LinuxQuestions.org

LinuxQuestions.org (/questions/)
-   Linux - General (https://www.linuxquestions.org/questions/linux-general-1/)
-   -   script to fix broken links in website (https://www.linuxquestions.org/questions/linux-general-1/script-to-fix-broken-links-in-website-446213/)

disorderly 05-18-2006 06:23 PM

script to fix broken links in website
 
hello! after converting thousands of pages from *.html to *.php, i have the leftover task of fixing 10,000's of broken links..ug.. there must be a better way.

i'm thinkin this could be done by something like this:
1) run a script that will recursively scan the new PHP files directory
2) check whether the current_file is *.php
3) if so, use sed with a regular expression like: href.*\.html to put the string in a variable, $url
5) determine whether the current_file is within the PHP directory somehow
6) determine if the link is pointing to a file in or out of the PHP files directory (because the files outside the PHP directory still all have their HTML extension, and external links should not be changed either)
6a) could check if the target_file exists, but that might be a bonus later
7) if necessary, then use sed to correct the new link within the current_file in $url

i just don't know how to insert conditional logic when using sed. i mean once sed finds what you tell it to find, how can you tell it to only change the text IF some other conditions are TRUE??

thanks,
disorderly

jschiwal 05-18-2006 07:26 PM

Quote:

1) run a script that will recursively scan the new PHP files directory
2) check whether the current_file is *.php
3) if so, use sed with a regular expression like: href.*\.html to put the string in a variable, $url
You can use the find command to locate all .php files in your directory, and subdirectories.
Such as "find <php directory> -name "*.php" -exec sed -f html2php.sed '{}' \;"

However, given the large numbers of files, you probably will need to use find -print0 | xargs -0, such as in:
find <php directory> -name "*.php" -print0 | xargs -0 --max-args=1000 sed -f html2php.sed

The max-args xorg argument will prevent an out-of-memory bash error.
I just used 1000 as an example.
Quote:

6) determine if the link is pointing to a file in or out of the PHP files directory (because the files outside the PHP directory still all have their HTML extension, and external links should not be changed either)
6a) could check if the target_file exists, but that might be a bonus later
Write your sed script with commands of the form: '/pattern/s/old-pattern/new-pattern/' so that if the link points to your PHP files directory, it matches the pattern. If it doesn't match the pattern, then it won't perform the substitution.

---

I would recommend that you create a temporary directory that contains the same subdirectory structure, and a subset of the files.

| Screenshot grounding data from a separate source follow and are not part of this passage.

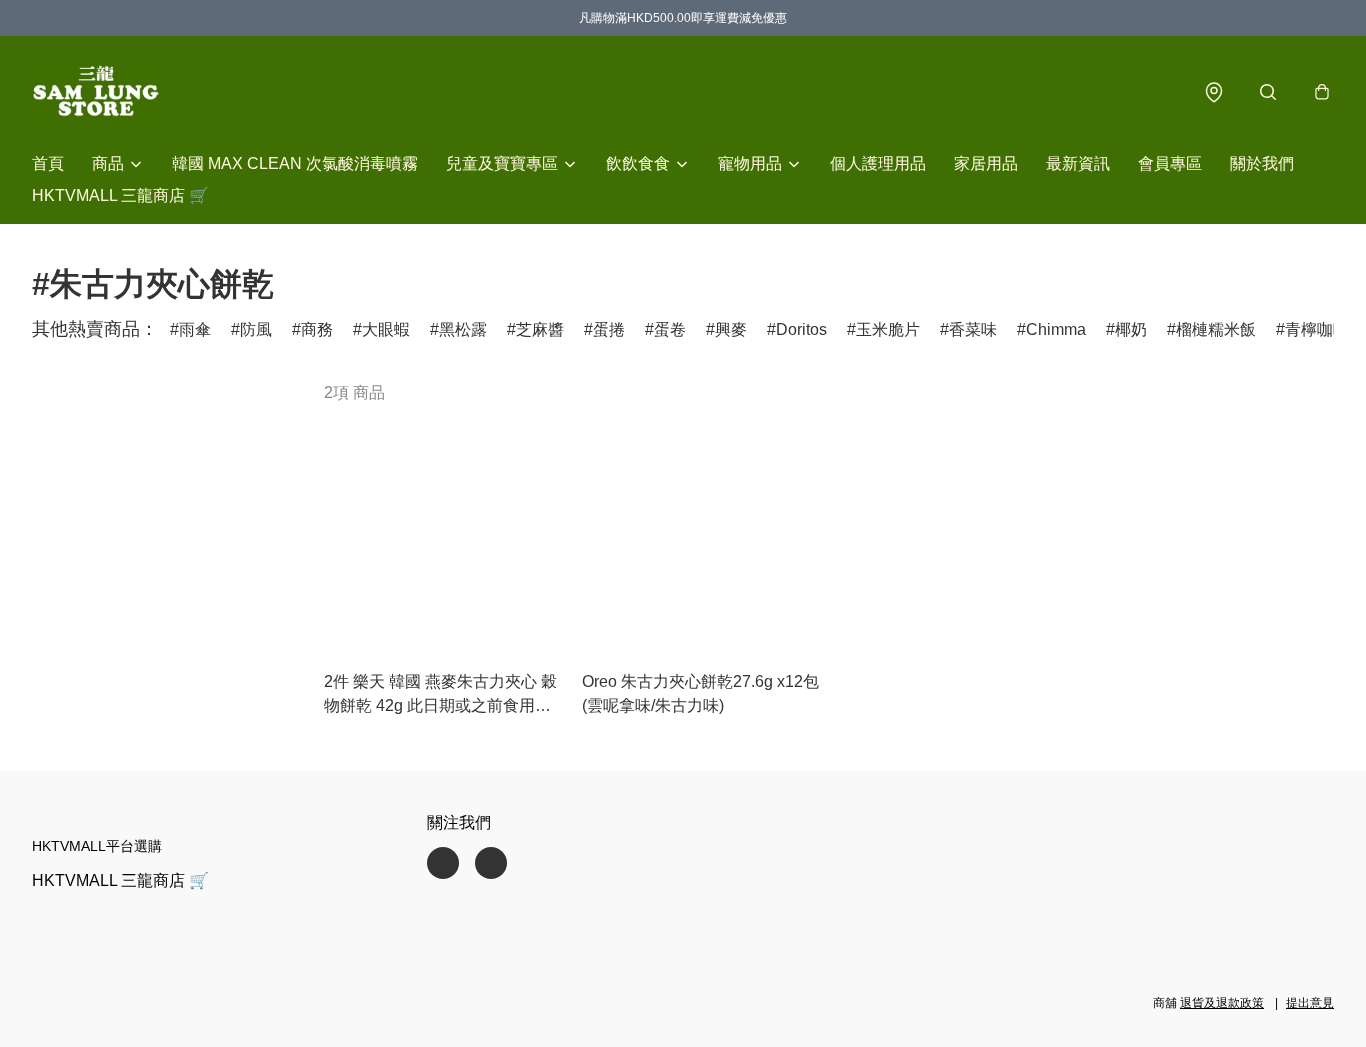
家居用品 (986, 163)
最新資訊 (1078, 163)
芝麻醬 (540, 329)
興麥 (731, 329)
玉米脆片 (888, 329)
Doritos (801, 329)
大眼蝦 (386, 329)
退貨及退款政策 (1222, 1003)
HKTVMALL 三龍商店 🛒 (120, 195)
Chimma (1056, 329)
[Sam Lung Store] (96, 92)
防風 (256, 329)
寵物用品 (750, 163)
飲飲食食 (638, 163)
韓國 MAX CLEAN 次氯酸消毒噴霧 (295, 163)
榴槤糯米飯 (1216, 329)
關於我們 (1262, 163)
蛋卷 (670, 329)
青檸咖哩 (1317, 329)
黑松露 (463, 329)
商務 (317, 329)
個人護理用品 (878, 163)
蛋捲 (609, 329)
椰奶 (1131, 329)
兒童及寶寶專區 (502, 163)
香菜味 (973, 329)
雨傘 (195, 329)
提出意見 (1310, 1003)
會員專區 (1170, 163)
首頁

Use this to test and develop your sed program. You don't want to accidently destroy all of your links on the actual files. When you believe you have a workable script, make a backup of your PHP directory so you can restore the files just in case of an error. "To err is human, to backup is divine".
---
One gotcha is if a URL spans more than one line. Sed program to handle them are more complicated because you need use looping and build a multiline pattern space before performing the substitution.
Using a lint program could avoid this problem. You could use sed or grep to determine whether this case exists.

disorderly 05-19-2006 09:06 AM

hi jschiwal, thanks for your reply! no worries, i'm working on a temporary directory with all this stuff (i've accidently blown away enough files in my time to have learned by now ;))
Quote:

You can use the find command to locate all .php files in your directory, and subdirectories.
Such as "find <php directory> -name "*.php" -exec sed -f html2php.sed '{}' \;"
- a much more elegant method than i was playing with, thanks

i think the critical pieces, #5 & #6 are the problem because of relative links. lets say i have a file structure like:
/ # html files
/directory1 # html files
/directory2 # html files
/newPHPDirectory # php files

if i find links in:
/newPhpDirectory/level1/level2/someFile.php
such as:
<a href="../../file.html">foo</a>
<a href="file.html">bar</a>
<a href="../../../directory/file.html">blee</a>

and i find this link in
/newPhpDirectory/level1/sublevel1/sublevel2/anotherFile.php
such as:
<a href="../../file.html">foo</a>

uh oh, now i have to determine what the links are targeting before i can replace them. they all have *.html extension, but some are within the new /newPHPDirectory directory, and others are in the old directories - see what i mean?

seems to me like the script would need to determine
a) in what directory its operating
b) whether the target file is in the old directories, or newPHPdirectory


All times are GMT -5. The time now is 02:55 PM.